By South Wales Evening Post  |  Posted: February 19, 2013

By rupert hall

  • Some of the boarded-up shops in the city centre.

  • Some of the boarded-up shops in the city centre.

  • Some of the boarded-up shops in the city centre.

  • Some of the boarded-up shops in the city centre.

Comments (4)

SWANSEA has been rated as one of the worst-performing town centres for vacant shops in the UK.

Latest figures from the Local Data Company (LDC) show the city has a shop vacancy rate of 25.3 per cent, which was up 1.7 per cent on the year before.

The city came sixth on a list of 25 ''large town centres'' with the highest number of vacant shops. Stockport topped the list with the most empty retail outlets.

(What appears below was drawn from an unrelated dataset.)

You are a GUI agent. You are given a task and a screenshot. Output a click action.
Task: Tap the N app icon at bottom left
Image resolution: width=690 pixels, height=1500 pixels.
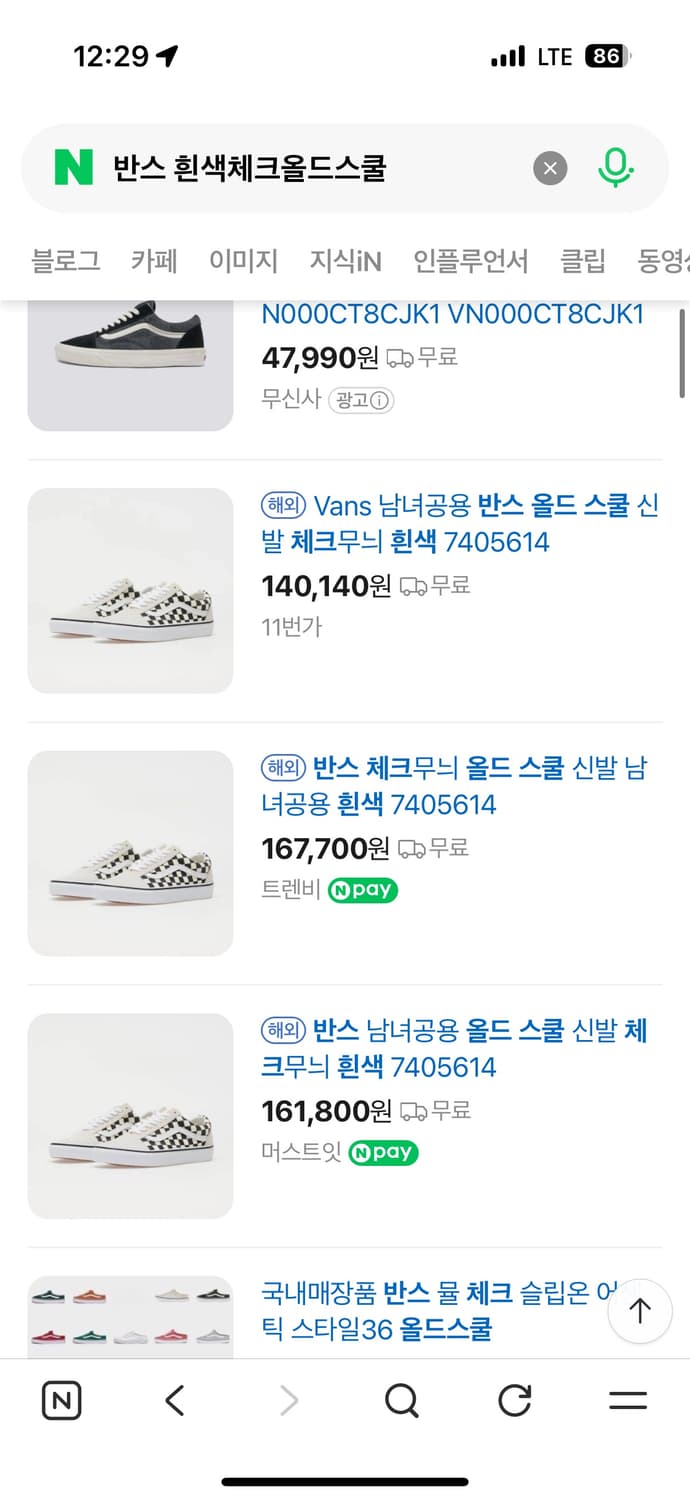pyautogui.click(x=60, y=1400)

The news comes as administrators continue the hunt for a buyer for troubled chains Blockbuster, HMV and Republic.

Swansea has also, over the course of the past 12 months, seen the departure of chains such as Disney.

Swansea's Business Improvement District (Bid) chief executive Russell Greenslade said: "We have teamed up with property agents, professional services and other companies and organisations to place together a new package aimed at recruiting new and developing business into Swansea city centre.

"Working with others we are trying to be as proactive as possible in recruiting businesses into the city centre."

Matthew Mason heads up the commercial property department of Swansea agent Dawsons, and said: "Unfortunately, the demand in the retail sector at the moment is only really coming from professional financial services, pawnbrokers and money shops.

"Our clients can reduce the rent but they can't reduce it to significant levels because they have got overheads to pay as well.

"I don't think prime retailers see Swansea as desirable."

A Swansea Council spokesman said: "A survey we carried out in December 2012 showed a retail property vacancy rate of 19 per cent.

"This is why we have a city centre action plan to help our traders. This includes schemes like a loyalty card to encourage shoppers into the city centre, the organisation of more city centre-based events and the introduction of more car parking spaces for shoppers.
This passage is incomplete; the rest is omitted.